About this exercise ▸ Go through the records below and copy out every line holding "dropdown".

*** Opening Material supplied ***

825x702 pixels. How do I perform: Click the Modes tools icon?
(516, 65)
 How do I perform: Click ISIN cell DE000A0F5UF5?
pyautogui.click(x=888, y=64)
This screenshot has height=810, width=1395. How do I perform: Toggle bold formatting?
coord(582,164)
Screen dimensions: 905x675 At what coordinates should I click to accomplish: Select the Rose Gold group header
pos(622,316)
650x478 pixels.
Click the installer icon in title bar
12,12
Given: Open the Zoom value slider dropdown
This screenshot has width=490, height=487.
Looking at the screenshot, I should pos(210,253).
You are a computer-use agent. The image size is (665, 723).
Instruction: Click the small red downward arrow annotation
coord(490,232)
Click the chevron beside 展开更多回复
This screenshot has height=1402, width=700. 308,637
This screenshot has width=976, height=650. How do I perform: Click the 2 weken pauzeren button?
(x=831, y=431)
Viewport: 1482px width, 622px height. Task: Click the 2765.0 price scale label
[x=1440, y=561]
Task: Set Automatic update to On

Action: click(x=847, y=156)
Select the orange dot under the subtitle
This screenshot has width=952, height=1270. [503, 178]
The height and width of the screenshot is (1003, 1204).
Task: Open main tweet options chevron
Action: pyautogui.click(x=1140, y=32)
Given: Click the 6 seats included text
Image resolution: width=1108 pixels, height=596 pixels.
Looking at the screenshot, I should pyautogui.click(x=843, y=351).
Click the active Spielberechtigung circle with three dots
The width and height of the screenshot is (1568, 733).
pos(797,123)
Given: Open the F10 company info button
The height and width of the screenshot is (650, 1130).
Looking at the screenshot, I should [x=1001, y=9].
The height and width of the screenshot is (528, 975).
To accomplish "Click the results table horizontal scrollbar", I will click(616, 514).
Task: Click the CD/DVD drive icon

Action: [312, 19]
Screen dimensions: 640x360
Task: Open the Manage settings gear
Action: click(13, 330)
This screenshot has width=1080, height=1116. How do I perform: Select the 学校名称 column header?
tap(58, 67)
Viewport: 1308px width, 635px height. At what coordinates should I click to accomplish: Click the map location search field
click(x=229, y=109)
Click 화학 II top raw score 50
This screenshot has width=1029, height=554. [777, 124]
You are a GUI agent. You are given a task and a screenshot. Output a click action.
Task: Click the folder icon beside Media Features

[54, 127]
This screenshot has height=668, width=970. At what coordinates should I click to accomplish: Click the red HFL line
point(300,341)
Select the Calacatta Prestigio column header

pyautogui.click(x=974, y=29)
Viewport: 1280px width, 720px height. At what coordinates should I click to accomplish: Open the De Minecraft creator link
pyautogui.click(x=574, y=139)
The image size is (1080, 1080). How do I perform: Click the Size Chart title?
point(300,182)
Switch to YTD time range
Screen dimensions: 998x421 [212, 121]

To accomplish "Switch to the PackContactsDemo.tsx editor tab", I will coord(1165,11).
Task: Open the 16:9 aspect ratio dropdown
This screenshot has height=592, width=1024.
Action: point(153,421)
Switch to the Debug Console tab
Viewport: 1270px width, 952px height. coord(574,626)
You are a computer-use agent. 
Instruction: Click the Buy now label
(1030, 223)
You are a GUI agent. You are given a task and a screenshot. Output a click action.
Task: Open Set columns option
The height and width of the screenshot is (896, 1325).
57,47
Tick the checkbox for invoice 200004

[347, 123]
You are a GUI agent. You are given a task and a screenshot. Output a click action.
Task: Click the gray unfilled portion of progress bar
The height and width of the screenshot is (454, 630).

*** Closing Material supplied ***

Solution for this task ▸
Given: Open the Zoom value slider dropdown
Task: Open the 16:9 aspect ratio dropdown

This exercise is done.